Luke bit back his hesitation to do something that should have been rudely forward, but he reminded himself this was training and did it anyway. He snuck inside her mind to sense where her attentions focused.
She had no idea he was in there. Her focus was on smelling the vegetation. She listened to an animal crawling in the brush. She felt the breeze on the skin of her hands and face. She wasn't getting it, but she was trying.
Luke opened his eyes again. "Concentrate on all your senses at once."
The sleeves of her coveralls fluttered against her skin. The tang of salt touched her tongue. The leaves rustled against leaves. Scents of earth and fresh oxygen filled her nose. She even tried to look at the insides of her eyelids.
"Your emotions are a sense too," he guided.
"How can-"
"What are you feeling?" He knew she could do it if she could just break through the confines of the third dimension.

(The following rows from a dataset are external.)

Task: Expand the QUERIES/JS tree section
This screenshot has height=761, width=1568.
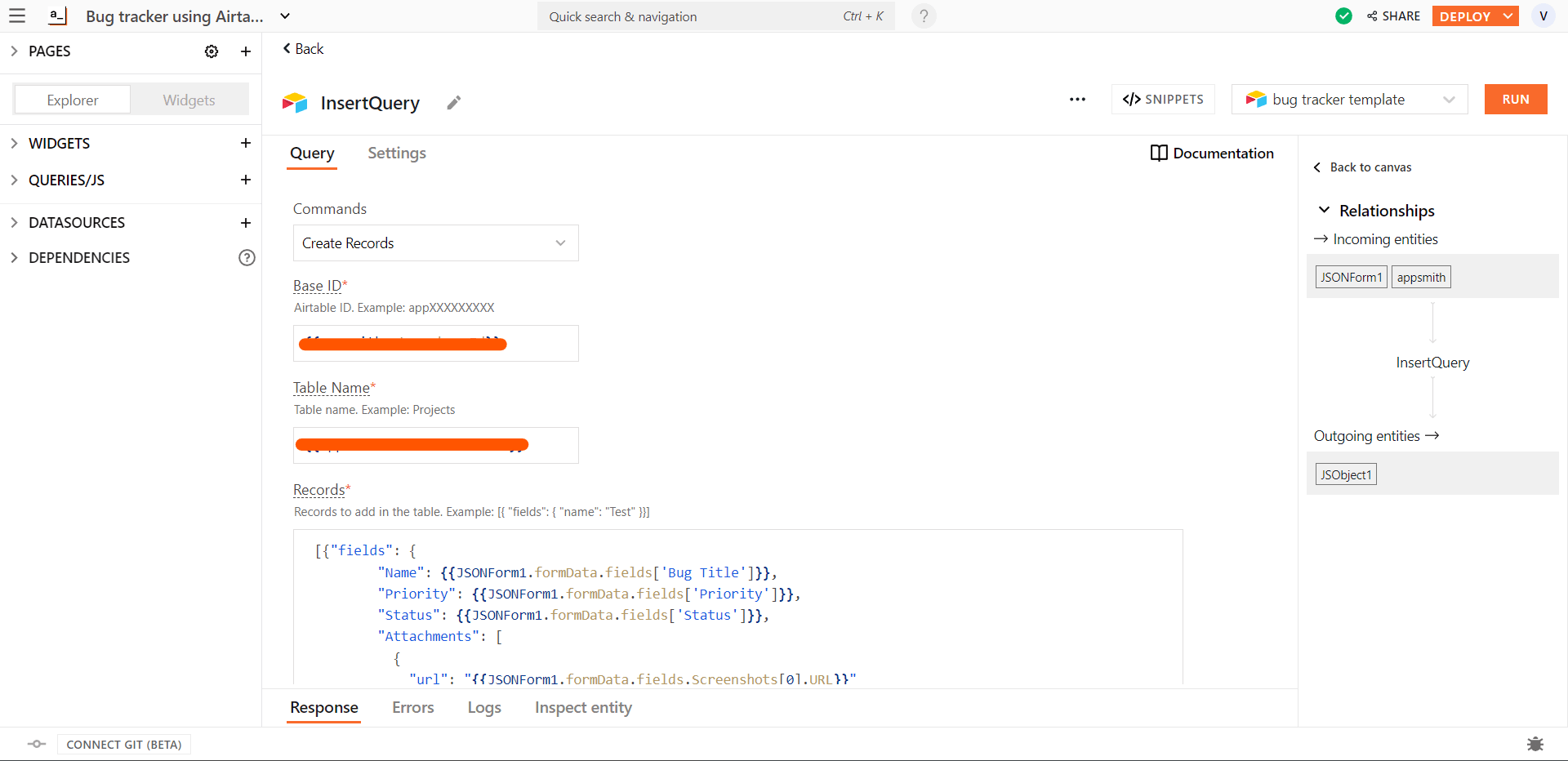Action: pyautogui.click(x=14, y=180)
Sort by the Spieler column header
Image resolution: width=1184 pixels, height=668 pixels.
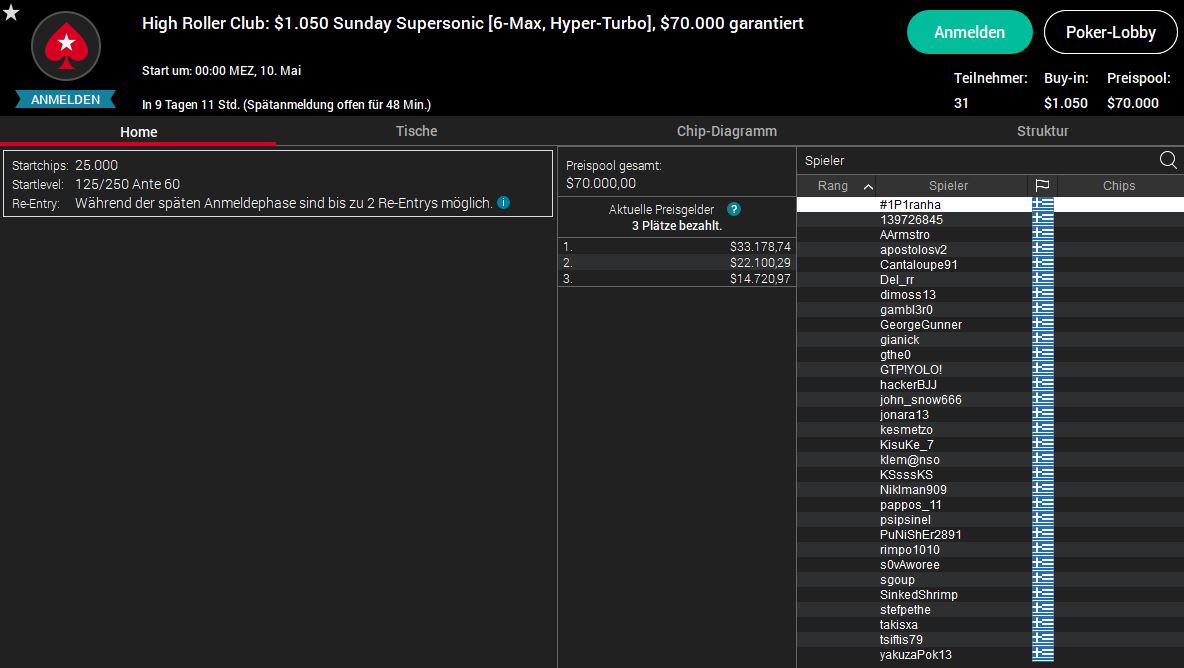[948, 186]
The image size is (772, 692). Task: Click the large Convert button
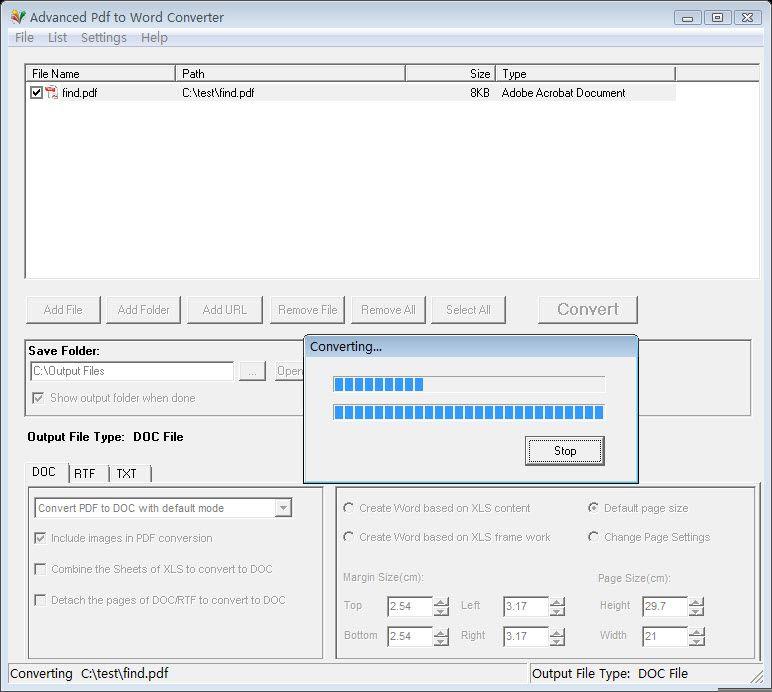coord(588,310)
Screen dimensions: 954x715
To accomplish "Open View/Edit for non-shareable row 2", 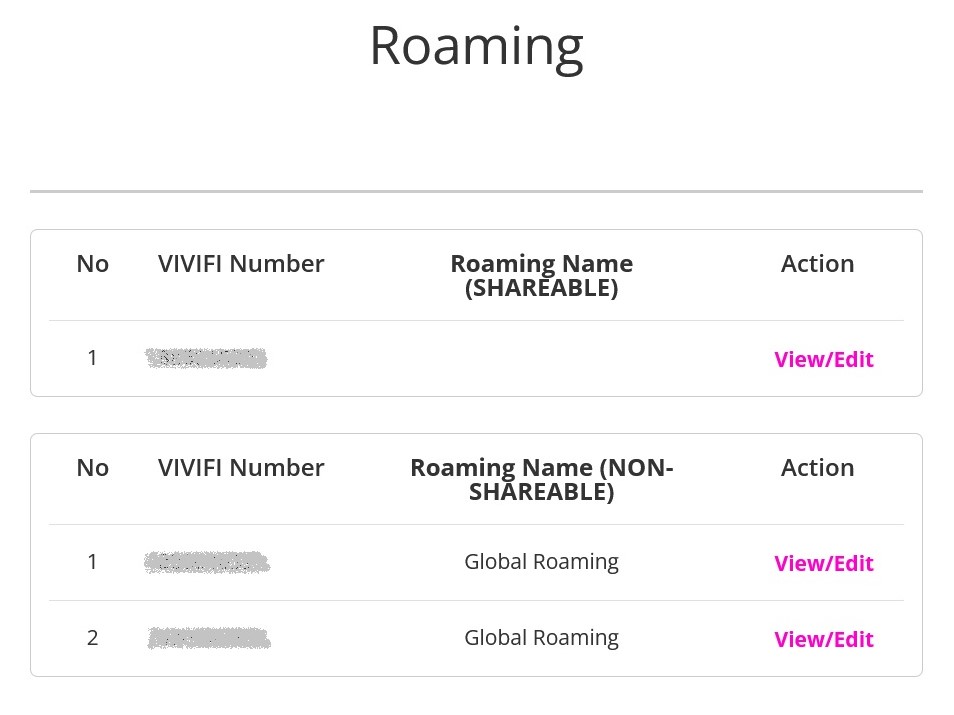I will [824, 640].
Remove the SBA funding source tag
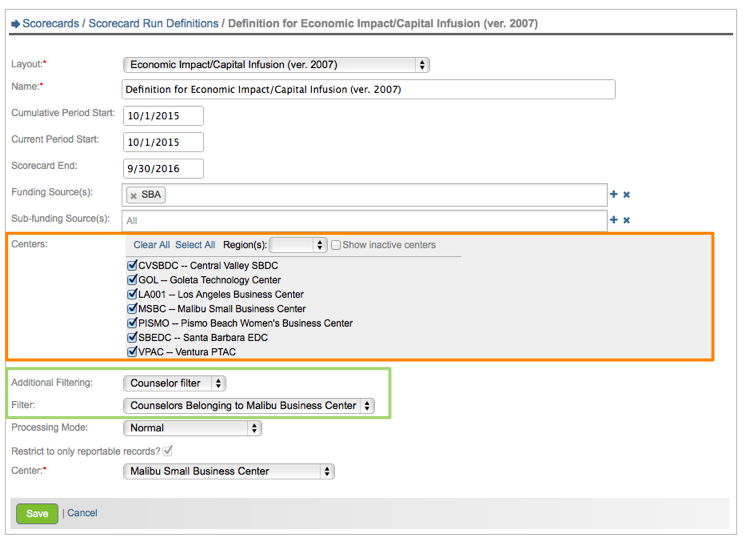Image resolution: width=746 pixels, height=546 pixels. tap(134, 195)
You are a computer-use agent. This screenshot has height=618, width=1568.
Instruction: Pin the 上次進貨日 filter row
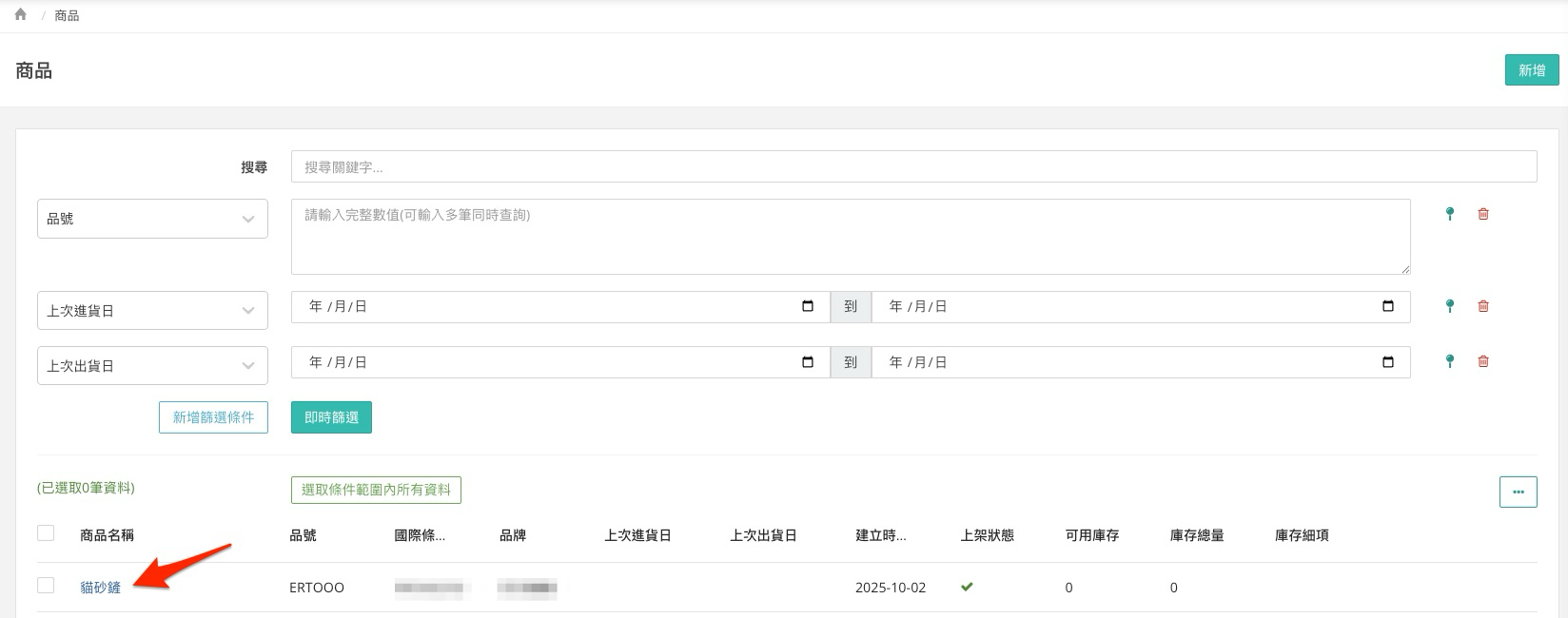(x=1449, y=306)
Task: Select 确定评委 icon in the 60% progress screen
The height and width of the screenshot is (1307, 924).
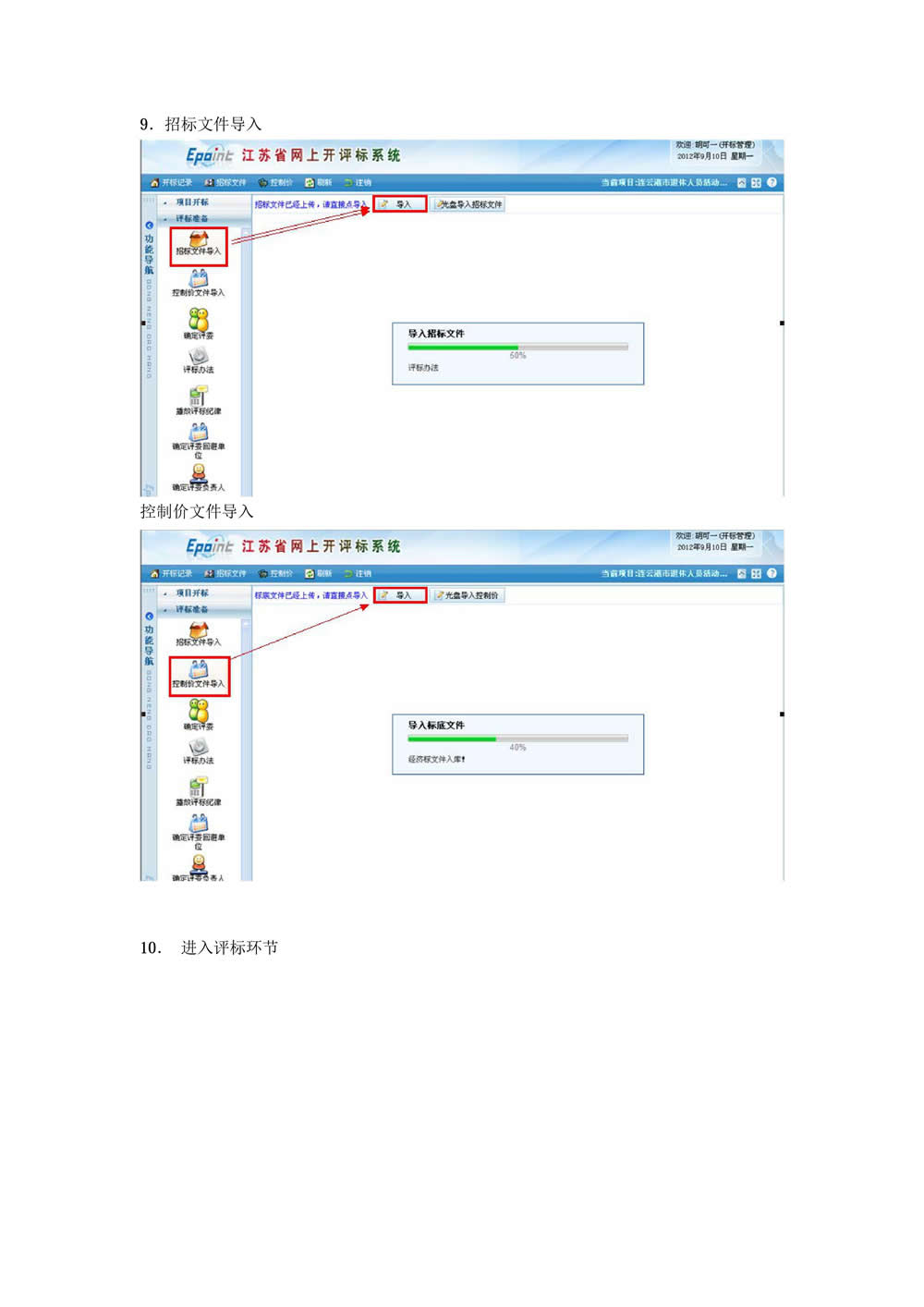Action: click(199, 324)
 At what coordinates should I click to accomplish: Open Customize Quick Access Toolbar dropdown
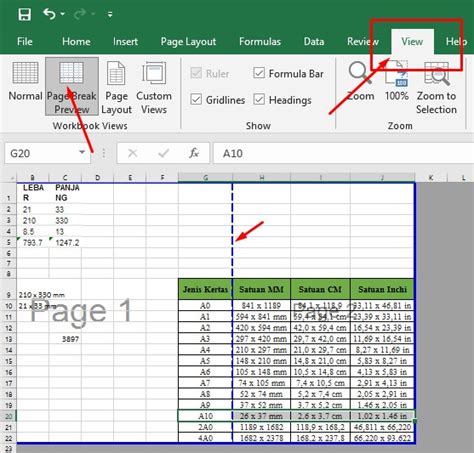pyautogui.click(x=110, y=14)
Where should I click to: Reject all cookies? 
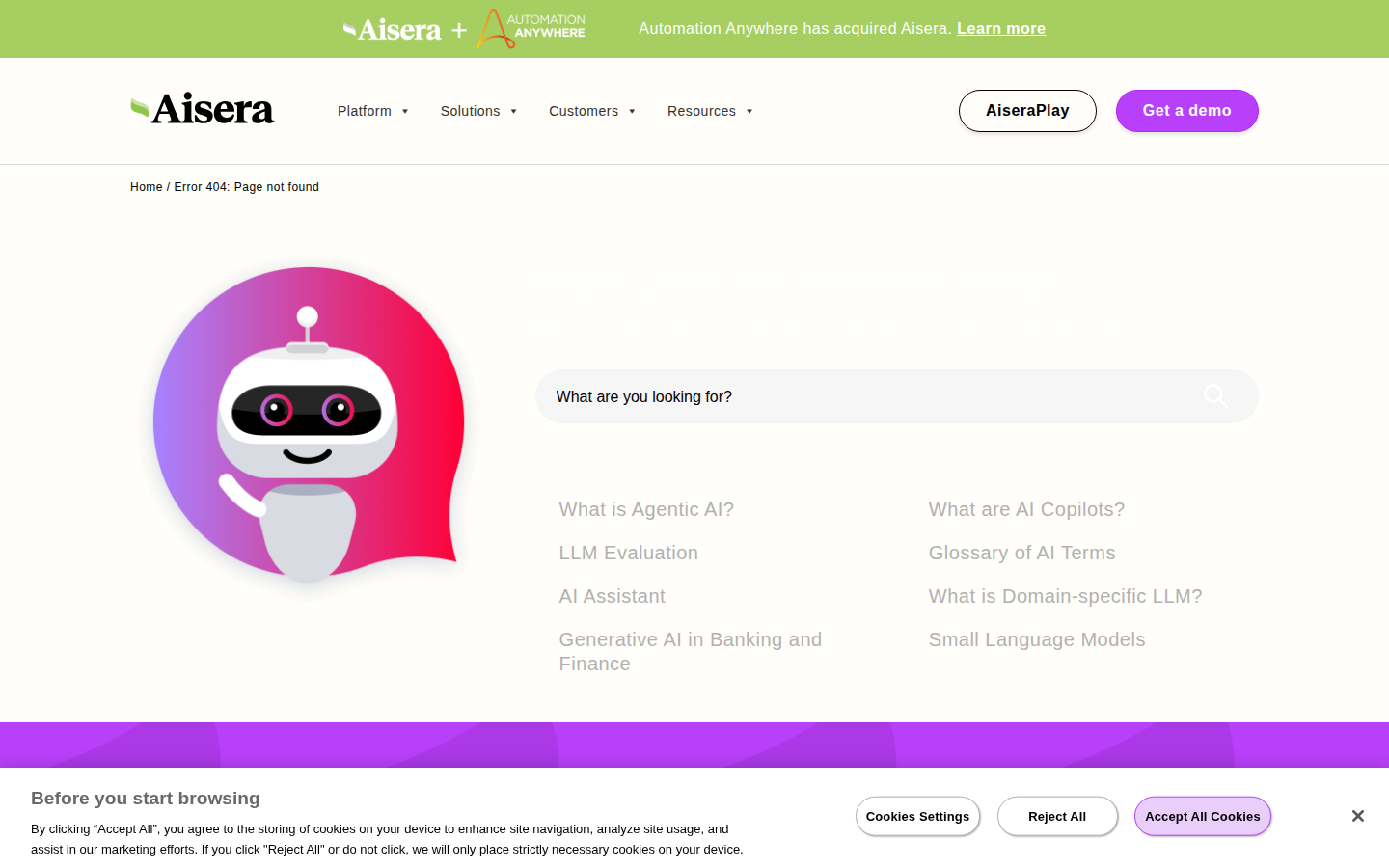[1057, 816]
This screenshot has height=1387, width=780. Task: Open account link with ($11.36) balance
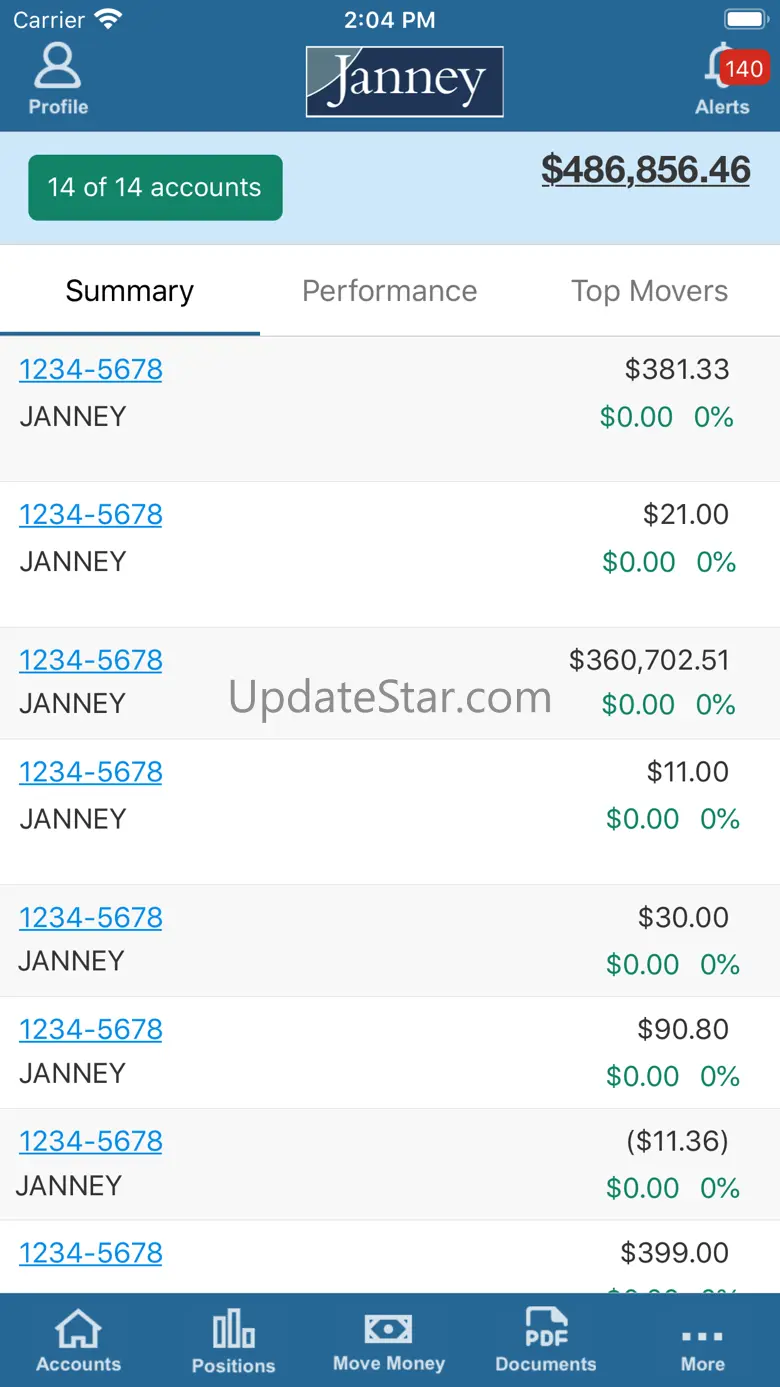click(91, 1141)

She had to open her mind more, except that she didn't know she could.
Kess shrugged, confused, but remained attentive nonetheless.
Luke scratched his earlobe in thought. He decided to try amplifying the Force to call her mental attention to a sense she never knew she had. It was like trying to 'tell' a muscle to move instead of just moving it. It was almost impossible to find such a thing until the muscle was already flexed.
Luke closed his eyes and reached back with his hand, swishing it forward to 'push' the Force swirling through her.
Kess gasped for air.
Her arms rose as though she was standing chest deep in a river of water. Her mouth remained open in shock and her eyes closed in concentration.
Luke smiled. He took a step backward and listened to her mind go wild.
There was more to the wind than air and there was more to the air than oxygen. It wasn't one extra sense, it was- like- twelve! She could feel without using her skin. She could smell without using her nose. She could hear as though nature was using a giant microphone connected directly into her brain. She could see colors in the darkness of her eyelids. She could feel emotions that weren't even hers. And there was this giant glowing glob standing on the path behind her.
She started to lose it when she began to turn—
Luke stepped back farther. "Now say something."
"How co-" She heard her own voice echo in a dozen musical notes in her mind. She talked through an electric organ and felt the vibration of the sound in her heartbeat. "How come I couldn't do this before?"
Wallowing in glee, Luke crossed his arms and dropped a shoulder against a tree. He spoke with only his mind, sending a dozen deep musical notes at her on the Force, "You were doing this before. Only you were doing it much, much louder."